Six months ago I wanted a new purse. I have a very nice one that I got from our daughter-in-law for Christmas 5 years ago. It's a good quality purse so it is very structurally sound and will probably last another 15 years. But I was bored and the purse is looking a little scuffed. It's the kind of purse that can be repaired, so I've done that once already too. I wanted to replace it with an equally good quality bag and the same brand and that would cost a couple hundred dollars. I told myself that I would splurge on a new purse when the car was paid off - kind of as a reward for the hard work. And I would do it with no guilt because let's face it, a couple hundred dollars is a lot of money.
Then a couple weeks ago, I got an email from a ministry we support whenever we can and they have an online shop of things created by artisans in poor countries. They had a purse that I thought I would like equally, was 1/2 the price and would provide 63 meals to people in Haiti.

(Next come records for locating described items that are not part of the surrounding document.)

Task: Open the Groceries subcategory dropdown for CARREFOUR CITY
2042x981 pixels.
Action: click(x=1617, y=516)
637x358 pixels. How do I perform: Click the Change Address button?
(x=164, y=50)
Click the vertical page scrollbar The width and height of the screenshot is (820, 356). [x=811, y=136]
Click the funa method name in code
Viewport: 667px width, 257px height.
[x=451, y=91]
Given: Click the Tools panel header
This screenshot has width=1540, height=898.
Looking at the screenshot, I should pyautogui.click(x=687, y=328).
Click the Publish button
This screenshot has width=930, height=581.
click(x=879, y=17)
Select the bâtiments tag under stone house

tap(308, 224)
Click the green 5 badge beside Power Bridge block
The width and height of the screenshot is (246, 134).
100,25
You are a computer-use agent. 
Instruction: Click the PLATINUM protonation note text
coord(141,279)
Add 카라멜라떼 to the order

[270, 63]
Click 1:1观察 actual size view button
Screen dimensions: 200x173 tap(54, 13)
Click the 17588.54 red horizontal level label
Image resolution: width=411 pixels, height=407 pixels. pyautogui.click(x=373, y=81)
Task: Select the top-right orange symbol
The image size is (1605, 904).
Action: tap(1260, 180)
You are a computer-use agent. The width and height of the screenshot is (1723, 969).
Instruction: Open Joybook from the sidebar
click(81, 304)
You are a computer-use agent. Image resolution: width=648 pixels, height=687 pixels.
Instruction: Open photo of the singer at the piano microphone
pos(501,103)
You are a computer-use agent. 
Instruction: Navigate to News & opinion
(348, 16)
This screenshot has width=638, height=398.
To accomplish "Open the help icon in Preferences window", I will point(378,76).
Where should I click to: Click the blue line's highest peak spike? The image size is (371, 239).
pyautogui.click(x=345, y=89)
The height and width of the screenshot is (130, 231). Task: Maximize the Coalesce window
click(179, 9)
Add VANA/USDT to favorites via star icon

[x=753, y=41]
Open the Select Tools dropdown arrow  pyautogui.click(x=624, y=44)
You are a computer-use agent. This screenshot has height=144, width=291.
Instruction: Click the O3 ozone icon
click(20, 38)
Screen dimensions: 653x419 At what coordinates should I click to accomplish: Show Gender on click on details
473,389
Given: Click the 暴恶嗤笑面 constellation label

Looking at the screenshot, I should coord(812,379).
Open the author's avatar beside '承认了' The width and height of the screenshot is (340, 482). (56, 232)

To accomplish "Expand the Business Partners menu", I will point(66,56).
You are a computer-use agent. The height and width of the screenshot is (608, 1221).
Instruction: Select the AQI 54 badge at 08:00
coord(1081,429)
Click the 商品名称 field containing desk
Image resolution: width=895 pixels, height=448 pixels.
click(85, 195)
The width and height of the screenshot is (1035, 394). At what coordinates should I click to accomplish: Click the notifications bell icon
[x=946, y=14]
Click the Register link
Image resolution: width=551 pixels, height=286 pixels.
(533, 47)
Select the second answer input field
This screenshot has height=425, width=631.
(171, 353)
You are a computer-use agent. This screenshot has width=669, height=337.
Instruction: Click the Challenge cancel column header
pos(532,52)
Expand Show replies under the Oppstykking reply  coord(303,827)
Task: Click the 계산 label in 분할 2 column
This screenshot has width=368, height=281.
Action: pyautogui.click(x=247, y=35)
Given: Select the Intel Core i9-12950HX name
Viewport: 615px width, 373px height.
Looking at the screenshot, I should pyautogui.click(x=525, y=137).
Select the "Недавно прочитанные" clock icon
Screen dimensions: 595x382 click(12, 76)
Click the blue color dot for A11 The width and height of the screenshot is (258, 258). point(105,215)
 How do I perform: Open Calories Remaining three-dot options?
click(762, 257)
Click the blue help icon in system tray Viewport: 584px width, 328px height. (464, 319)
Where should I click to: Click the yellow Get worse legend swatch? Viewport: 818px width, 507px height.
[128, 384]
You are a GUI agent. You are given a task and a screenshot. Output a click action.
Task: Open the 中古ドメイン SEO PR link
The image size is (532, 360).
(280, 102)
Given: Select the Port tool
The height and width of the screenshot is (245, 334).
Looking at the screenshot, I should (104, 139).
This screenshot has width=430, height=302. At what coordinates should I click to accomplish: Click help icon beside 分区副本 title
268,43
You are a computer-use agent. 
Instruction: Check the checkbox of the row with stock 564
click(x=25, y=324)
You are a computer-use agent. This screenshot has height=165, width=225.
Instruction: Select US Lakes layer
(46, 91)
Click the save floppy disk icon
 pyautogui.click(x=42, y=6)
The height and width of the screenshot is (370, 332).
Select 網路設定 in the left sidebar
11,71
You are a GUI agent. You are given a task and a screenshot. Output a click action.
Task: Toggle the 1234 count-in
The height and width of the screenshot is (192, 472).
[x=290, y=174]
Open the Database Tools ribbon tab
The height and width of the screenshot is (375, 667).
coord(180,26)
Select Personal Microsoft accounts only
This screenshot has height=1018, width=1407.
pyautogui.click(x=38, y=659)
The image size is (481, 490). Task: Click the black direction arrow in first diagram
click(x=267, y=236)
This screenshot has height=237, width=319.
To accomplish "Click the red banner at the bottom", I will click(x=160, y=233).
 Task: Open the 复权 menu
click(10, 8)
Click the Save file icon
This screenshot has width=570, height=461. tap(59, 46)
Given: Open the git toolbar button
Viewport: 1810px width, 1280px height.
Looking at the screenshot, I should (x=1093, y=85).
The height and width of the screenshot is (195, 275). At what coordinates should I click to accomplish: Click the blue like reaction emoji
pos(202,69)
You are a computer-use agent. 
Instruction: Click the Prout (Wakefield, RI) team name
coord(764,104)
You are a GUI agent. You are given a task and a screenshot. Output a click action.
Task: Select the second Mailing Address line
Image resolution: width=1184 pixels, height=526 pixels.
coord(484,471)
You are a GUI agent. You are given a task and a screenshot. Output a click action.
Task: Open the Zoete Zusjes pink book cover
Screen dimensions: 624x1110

Ding, ding, ding, we have a winner! This cause means so much more to me than the name brand I like for the purse. So it was settled, I was going to buy the purse from Feed My Starving Children.
With help from family, we paid off the car yesterday. (the crowd goes wild!) And what I found when I went to put the purse purchase in our next budget was that I no longer even wanted the purse. The one I have is just fine. And when I look at it, it reminds me of our daughter-in-law's generosity. Paying off the car in less than 8 months was not something we did on our own. To borrow a phrase from my Mom, "God did the heavy lifting". And in that process so many things shifted in our lives in ways I want to last. One of those things is seeing the volume of money that can pass through our hands and now, because we have no debt except our mortgage, we can give so much more.